Entre emblème et réalité : le rôle complexe de l’ours polaire

Pour certains d’entre nous, l’ours polaire est un emblème national et un animal que l’on associe souvent à la lutte contre les changements climatiques, la fonte de la banquise menaçant leur survie à long terme.

Polar bear (Ursus maritimus), Churchill, Manitoba, Canada.
Ours polaire (Ursus maritimus), Churchill, Manitoba, Canada. © Marie-Chantal MARCHAND / WWF-Canada

Mais pour plusieurs Canadiens vivant dans le Grand Nord, le nanuq (ours polaire en langues Inuvialuktun et Inuktitut) fait partie des éléments essentiels à leur existence : source d’art, de tradition, d’identité et d’alimentation.
« Les ours polaires sont pour nous une source alimentaire, affirme Frank Pokiak, ancien président du Conseil Inuvialuit de gestion du gibier et chasseur Inuvialuit expérimenté de la communauté côtière de Tuktoyaktuk, T. N.-O. Quelques personnes en tirent un revenu en vendant les peaux. L’argent ainsi récolté sert à acheter la nourriture et les vêtements pour leurs familles. »

La viande d’ours polaires et des autres espèces de l’Arctique est essentielle à la diète traditionnelle des communautés nordiques et la chasse est une activité centrale de la vie dans le Grand Nord. Dans la région désignée des Inuvialuit, les produits de la chasse et de la pêche comptent pour la moitié et plus de la consommation quotidienne pour près de 40 % des habitants.
Les menaces envers les ours polaires sont aussi des menaces pour ces gens.


Le saviez-vous? Le Canada a probablement l’habitat de glace le plus durable au monde pour les ours polaires et les autres espèces qui dépendent de la glace pour vivre. Le WWF travaille avec les communautés nordiques et le gouvernement afin de conserver les zones essentielles pour la survie des espèces et communautés. Apprenez en plus sur notre campagne : Habitat arctique


Ainsi, les ours polaires sont un élément fondamental de l’écosystème arctique. C’est pour cette raison que les habitants du Grand Nord ont développé avec le temps une connaissance approfondie et un profond respect pour cette espèce. Et avec les savoirs et expériences qui s’accumulent avec les générations, ces habitants jouent un rôle fondamental dans la gestion des populations d’ours polaires. « Notre accord sur les revendications territoriales de 1984 nous concède la responsabilité de gérer nos ressources fauniques, explique Pokiak. Nous le prenons vraiment au sérieux. Nous ne voulons pas appauvrir les espèces que nous chassons et consommons; nous voulons les voir encore ici pour les générations à venir. »

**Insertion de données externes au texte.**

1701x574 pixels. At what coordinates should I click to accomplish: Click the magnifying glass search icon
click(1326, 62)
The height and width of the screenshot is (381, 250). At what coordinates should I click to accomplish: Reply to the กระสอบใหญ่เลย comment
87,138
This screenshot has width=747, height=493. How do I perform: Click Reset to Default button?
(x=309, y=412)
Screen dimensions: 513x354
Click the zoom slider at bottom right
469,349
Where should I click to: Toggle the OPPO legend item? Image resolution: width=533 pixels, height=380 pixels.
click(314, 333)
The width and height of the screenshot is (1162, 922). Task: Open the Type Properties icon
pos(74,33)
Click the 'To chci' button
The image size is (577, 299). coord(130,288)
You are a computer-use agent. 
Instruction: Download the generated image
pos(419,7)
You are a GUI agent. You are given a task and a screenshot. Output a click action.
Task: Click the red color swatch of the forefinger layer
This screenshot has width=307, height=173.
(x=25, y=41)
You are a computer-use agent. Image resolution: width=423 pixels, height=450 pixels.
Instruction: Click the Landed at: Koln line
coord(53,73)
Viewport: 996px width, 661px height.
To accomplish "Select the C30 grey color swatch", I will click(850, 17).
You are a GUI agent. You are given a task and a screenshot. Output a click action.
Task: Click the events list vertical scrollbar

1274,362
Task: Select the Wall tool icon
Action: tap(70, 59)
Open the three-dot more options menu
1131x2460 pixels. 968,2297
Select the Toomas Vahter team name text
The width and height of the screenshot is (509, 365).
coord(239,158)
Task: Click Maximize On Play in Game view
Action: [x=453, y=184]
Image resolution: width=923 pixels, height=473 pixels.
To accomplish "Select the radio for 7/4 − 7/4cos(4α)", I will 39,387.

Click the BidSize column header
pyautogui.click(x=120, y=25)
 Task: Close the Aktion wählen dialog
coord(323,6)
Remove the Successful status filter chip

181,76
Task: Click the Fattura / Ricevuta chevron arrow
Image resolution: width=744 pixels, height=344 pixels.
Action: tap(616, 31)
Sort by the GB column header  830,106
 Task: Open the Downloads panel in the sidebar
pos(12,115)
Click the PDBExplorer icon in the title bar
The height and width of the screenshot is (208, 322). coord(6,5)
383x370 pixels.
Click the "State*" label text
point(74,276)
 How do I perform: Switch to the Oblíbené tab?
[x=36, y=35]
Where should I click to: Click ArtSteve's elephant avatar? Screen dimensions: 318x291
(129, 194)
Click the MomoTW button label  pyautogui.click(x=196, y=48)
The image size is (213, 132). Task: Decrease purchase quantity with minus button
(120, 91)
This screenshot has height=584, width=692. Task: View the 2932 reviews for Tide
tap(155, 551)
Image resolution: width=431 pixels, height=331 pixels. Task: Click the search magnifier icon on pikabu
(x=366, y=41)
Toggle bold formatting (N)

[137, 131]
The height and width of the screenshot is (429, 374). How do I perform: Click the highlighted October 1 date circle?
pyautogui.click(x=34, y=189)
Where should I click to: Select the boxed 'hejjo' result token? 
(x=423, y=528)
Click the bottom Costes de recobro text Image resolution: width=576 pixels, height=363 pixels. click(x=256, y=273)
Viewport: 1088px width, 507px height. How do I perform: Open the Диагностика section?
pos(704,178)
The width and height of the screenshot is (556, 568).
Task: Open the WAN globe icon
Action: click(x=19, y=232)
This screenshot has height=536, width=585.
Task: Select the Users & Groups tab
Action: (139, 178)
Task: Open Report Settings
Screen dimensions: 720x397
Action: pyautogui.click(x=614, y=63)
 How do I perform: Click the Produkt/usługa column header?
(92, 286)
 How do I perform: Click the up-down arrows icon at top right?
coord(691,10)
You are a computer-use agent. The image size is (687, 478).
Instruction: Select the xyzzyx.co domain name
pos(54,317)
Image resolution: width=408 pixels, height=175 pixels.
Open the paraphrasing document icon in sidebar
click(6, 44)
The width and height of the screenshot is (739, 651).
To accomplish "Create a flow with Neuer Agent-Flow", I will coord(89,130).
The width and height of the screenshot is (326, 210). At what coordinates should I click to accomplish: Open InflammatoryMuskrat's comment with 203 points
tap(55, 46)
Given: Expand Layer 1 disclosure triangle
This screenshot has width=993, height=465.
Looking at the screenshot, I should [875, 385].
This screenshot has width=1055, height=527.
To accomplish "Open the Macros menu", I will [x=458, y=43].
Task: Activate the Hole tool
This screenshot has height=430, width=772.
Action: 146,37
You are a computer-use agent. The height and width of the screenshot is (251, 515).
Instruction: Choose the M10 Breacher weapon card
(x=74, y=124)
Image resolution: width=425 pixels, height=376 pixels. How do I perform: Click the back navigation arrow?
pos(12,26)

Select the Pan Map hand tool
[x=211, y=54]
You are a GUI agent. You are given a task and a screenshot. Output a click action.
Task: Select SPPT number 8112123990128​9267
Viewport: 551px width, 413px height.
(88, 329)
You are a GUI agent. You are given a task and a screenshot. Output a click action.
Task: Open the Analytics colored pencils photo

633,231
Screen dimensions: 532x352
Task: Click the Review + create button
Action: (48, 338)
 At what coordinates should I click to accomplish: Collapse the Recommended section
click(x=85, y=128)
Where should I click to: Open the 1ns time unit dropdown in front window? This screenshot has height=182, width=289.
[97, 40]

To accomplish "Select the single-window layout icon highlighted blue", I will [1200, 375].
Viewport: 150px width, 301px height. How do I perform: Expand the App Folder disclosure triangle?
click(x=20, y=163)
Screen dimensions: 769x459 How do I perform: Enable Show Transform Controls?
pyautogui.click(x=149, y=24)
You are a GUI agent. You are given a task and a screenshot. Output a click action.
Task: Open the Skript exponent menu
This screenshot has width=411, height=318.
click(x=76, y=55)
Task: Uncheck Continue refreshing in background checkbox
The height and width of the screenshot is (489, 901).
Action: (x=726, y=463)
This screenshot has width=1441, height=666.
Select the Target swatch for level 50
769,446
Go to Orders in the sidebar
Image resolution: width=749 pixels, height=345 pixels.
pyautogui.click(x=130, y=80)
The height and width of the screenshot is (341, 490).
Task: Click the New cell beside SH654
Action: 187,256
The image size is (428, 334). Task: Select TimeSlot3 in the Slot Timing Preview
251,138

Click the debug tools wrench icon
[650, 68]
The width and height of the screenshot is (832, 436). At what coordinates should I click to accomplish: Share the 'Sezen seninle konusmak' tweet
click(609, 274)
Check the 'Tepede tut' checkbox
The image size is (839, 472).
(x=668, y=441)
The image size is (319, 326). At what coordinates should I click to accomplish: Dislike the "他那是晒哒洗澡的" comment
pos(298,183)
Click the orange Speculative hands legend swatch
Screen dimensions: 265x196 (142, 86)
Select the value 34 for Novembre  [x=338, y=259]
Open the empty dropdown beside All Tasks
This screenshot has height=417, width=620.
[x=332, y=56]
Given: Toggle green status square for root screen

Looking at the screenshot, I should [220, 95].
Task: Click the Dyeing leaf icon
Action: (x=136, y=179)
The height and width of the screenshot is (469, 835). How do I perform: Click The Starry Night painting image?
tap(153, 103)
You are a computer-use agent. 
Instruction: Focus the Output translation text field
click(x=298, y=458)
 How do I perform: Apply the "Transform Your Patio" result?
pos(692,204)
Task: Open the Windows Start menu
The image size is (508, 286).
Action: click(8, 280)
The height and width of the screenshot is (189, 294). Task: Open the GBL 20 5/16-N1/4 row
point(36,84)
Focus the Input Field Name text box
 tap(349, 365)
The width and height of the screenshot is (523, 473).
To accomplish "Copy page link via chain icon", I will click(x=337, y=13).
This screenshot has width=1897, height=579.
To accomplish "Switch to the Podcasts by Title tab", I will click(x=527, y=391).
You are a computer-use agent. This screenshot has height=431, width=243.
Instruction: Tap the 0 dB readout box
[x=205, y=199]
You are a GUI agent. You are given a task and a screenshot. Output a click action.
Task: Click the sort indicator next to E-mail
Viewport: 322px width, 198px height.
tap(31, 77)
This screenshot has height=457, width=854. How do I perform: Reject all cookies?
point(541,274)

Three polar bears in Nunavut, Canada.
Trois ours polaires, Nunavut, Canada. © Florian Schulz/visionsofthewild.com

La majorité des sous-populations d’ours polaires au Canada sont stables ou augmentent, indiquant ainsi que la chasse à l’ours polaire des Inuits est durable et bien gérée. Une des rares régions où l’on observe un déclin dans le nombre d’ours polaires est au sud de la mer de Beaufort. À moins qu’ils ne soient résolus, les changements climatiques auront un impact sur le statut des ours polaires dans un avenir rapproché.
La communauté scientifique n’a pas toujours pris au sérieux le savoir traditionnel qui guide les communautés nordiques depuis des milliers d’années. « Le savoir traditionnel se transmet à l’oral, pas à l’écrit, nous dit Pokiak. Ça le rend difficile à transmettre au monde extérieur. Les scientifiques doivent écouter. »
Aujourd’hui, les chercheurs reconnaissent de plus en plus le rôle fondamental dont doivent jouir les communautés locales et leur expertise dans la gestion des ressources. « Le rôle du savoir traditionnel est vraiment important dans le processus de prise de décision, affirme Rachel Théoret-Gosselin, spécialiste de l’Arctique de l’Est du WWF-Canada. La plupart des études scientifiques dans le Nord sont effectuées durant l’été et sont souvent menées à court terme. Mais les Inuits sont ici toute l’année et le sont depuis 1 000 ans! Ils ont des connaissances que la science n’a pas encore eu l’opportunité d’observer ou de documenter. »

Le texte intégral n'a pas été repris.